JPMorgan is senior manager on the $158 million deal March 8. First Southwest, a division of Hilltop Securities, and Moody Reid are financial advisors. Kutak Rock LLP and the Hardwick Law Firm LLC are bond counsel.

The special obligation bonds subject to appropriation are rated A1 by Moody's Investors Service which revised the city's outlook to negative ahead of the sale and AA-minus with a stable outlook by S&P Global Ratings.

The deal follows a $78 million water revenue bond sale last month and wraps up city borrowing planned ahead of an April 4 bond referendum. Voters will be asked to authorize $800 million in general obligation borrowing for infrastructure work over the next two decades.

The city has relied heavily on the special obligation security because its GO borrowing requires voter approval. The city's last major referendum was approved in 2004 authorizing $250 million for infrastructure, $30 million for zoo projects, and $20 million for upgrades to the Liberty Memorial monument. No tax hikes were required. It was exhausted in 2012.

If voters approve, Kansas City plans to tap the $800 million in annual $40 million increments over 20 years.

The GO authority supported by an increase in property taxes will allow the city to address critical infrastructure improvements of a range of city assets, said finance director Randall Landes.

Extracted data entries
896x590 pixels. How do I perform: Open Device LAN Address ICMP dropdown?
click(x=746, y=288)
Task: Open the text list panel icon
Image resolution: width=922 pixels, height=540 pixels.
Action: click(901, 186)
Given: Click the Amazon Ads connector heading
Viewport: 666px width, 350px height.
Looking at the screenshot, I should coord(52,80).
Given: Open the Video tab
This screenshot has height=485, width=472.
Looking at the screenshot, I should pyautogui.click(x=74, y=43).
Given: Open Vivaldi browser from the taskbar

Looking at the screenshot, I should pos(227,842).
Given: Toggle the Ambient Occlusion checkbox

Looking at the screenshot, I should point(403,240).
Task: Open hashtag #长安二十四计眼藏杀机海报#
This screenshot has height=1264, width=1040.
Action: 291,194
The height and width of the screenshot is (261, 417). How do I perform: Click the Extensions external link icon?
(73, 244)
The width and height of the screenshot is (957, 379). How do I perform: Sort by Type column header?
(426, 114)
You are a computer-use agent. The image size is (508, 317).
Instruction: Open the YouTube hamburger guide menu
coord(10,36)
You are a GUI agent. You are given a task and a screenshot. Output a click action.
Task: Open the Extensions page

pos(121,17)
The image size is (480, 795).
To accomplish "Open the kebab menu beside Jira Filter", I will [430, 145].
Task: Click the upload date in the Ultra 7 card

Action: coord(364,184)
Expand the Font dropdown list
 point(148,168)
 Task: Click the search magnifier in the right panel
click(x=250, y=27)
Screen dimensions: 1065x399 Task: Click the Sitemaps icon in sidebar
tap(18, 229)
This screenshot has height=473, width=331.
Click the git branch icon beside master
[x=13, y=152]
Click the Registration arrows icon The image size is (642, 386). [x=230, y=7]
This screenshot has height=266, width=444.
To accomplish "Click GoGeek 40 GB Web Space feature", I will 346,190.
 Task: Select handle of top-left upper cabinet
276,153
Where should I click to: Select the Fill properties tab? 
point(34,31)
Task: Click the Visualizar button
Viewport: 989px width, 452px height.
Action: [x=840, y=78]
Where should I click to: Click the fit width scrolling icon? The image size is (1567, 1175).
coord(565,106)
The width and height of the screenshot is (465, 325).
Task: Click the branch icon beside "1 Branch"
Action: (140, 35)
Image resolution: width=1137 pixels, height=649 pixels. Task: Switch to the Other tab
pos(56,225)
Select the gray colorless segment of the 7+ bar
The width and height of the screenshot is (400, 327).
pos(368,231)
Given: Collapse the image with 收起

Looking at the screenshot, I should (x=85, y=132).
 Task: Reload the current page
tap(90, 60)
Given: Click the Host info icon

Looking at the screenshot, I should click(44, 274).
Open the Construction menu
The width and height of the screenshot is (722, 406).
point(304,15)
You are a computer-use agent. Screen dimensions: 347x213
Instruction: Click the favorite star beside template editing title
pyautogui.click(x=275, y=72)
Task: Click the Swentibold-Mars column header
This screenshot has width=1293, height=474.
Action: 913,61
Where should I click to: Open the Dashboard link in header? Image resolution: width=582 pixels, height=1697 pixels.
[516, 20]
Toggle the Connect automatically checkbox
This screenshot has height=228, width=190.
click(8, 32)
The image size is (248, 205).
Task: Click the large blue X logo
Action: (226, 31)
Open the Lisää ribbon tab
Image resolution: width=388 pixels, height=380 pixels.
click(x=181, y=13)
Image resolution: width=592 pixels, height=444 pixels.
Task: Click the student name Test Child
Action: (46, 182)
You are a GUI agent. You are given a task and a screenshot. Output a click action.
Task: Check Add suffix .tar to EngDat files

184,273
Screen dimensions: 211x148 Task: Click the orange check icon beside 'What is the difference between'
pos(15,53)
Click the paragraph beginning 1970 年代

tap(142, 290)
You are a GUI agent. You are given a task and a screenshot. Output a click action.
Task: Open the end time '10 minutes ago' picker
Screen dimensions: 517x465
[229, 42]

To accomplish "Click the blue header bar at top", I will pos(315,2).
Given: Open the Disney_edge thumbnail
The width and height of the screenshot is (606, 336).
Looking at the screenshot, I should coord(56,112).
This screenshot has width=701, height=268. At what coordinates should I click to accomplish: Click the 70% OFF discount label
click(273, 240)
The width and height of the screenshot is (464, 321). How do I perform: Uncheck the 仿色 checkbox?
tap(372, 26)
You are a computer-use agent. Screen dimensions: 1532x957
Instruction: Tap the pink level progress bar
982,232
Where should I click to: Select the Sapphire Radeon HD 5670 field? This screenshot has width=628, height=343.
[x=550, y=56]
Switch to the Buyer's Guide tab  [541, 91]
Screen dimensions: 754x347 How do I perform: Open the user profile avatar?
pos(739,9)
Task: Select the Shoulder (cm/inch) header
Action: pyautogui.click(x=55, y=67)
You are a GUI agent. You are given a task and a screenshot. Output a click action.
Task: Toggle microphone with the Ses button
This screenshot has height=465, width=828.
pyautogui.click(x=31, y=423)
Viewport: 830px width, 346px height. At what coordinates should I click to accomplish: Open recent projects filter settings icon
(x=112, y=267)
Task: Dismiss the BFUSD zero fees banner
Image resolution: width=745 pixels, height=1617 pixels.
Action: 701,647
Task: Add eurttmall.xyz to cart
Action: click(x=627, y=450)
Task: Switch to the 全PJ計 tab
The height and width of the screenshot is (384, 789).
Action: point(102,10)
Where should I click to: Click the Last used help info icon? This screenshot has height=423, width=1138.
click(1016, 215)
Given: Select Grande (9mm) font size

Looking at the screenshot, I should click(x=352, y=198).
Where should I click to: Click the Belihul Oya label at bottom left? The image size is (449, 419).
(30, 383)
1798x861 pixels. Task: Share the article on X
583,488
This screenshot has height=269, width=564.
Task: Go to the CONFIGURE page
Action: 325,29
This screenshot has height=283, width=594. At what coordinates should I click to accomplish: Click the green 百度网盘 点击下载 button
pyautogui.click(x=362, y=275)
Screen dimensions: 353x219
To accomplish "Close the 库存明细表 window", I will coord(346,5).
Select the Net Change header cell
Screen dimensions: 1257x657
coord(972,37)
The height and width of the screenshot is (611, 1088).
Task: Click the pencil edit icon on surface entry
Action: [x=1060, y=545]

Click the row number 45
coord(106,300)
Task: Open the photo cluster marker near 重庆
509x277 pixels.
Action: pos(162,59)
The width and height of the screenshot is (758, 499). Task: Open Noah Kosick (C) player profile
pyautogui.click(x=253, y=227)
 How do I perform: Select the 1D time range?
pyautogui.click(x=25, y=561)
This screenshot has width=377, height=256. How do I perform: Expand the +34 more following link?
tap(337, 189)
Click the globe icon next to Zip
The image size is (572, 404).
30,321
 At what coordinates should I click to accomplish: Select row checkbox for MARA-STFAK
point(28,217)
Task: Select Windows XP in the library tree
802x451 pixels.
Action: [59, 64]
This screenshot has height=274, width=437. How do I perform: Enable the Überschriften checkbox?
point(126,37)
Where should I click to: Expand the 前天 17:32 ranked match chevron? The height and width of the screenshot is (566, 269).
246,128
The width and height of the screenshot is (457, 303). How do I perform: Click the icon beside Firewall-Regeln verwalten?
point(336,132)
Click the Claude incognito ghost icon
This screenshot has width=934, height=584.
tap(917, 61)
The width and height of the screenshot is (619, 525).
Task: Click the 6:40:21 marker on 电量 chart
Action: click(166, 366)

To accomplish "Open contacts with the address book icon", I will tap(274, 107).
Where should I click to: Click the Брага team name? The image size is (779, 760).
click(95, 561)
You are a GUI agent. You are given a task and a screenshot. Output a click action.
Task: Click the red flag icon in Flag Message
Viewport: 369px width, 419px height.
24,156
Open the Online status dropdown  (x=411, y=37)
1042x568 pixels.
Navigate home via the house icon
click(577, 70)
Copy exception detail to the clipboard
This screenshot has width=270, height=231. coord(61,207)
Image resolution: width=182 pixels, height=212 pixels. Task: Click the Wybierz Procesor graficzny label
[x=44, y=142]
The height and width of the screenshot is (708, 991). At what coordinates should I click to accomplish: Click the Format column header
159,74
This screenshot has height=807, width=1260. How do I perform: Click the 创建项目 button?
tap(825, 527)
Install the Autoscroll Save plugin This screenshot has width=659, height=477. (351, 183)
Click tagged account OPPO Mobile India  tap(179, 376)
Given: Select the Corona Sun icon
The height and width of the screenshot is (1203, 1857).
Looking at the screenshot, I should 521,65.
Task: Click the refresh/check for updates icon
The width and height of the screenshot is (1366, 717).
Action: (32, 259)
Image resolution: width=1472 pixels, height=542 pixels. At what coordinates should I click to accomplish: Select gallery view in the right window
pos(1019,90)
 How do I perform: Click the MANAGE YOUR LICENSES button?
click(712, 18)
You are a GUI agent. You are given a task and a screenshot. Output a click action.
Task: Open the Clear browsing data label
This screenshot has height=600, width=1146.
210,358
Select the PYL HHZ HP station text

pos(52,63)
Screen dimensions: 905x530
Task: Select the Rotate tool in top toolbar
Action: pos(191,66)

Directives
• a. Check each statement against the Kansas City bond article: (i) Moody's rated the special obligation bonds AA-minus. (ii) The 2004 referendum required tax hikes. (iii) The city plans to draw on the $800 million in yearly $40 million amounts over 20 years. Answer yes or no for each and quote the words of the article that settle it.
• b. Continue the Kansas City bond article from its final sentence onward.

Responses per task
• a.
(i) No: "rated A1 by Moody's Investors Service"
(ii) No: "No tax hikes were required."
(iii) Yes: "Kansas City plans to tap the $800 million in annual $40 million increments over 20 years"

• b.
"We think it makes financial sense and we have a moral and ethical obligation to make the improvements in a financially sound way that is mindful of our financial position and the impact on taxpayers," Landes said. Current spending can't "keep up with the infrastructure deficit that is accruing."

The referendum is posed in three questions and each requires a 'yes' vote of at least 57.1% of voters for approval.

The first asks for $600 million to repair streets, bridges, sidewalks, and trails with $150 million going to create a sidewalk repair program that eliminates the homeowner assessment.

The second question seeks approval for $150 million to improve flood control to prevent floodwaters from backing up into properties. The third question asks for $50 million to repair public buildings including upgrades to meet standards under the Americans With Disabilities Act.

The owner of a home valued at $140,000 and a car valued at $15,000 would pay on average $8 more annually that would rise to about $160 in year 20.

"This is about streets, roads, bridges, curbs, sidewalks, flood control, ADA compliance on public buildings, animal shelter, etc. That's it. No airport. No streetcar," Mayor Sly James said at a recent town hall meeting. He sought to separate the referendum funding from more controversial projects like the city's streetcar system and a pending proposal to build a new airport terminal.

To help sway the public, the city's authorizing resolutions outline how projects would be prioritized as well as the annual reporting requirements for the program, said city treasurer Doug Buehler.

With plans for the referendum looming, the city last fall adopted additional revisions to its debt policies which it began tinkering with about two years ago. They lay out debt service target ratios and require that future special obligation borrowing have a defined source of repayment, said Buehler.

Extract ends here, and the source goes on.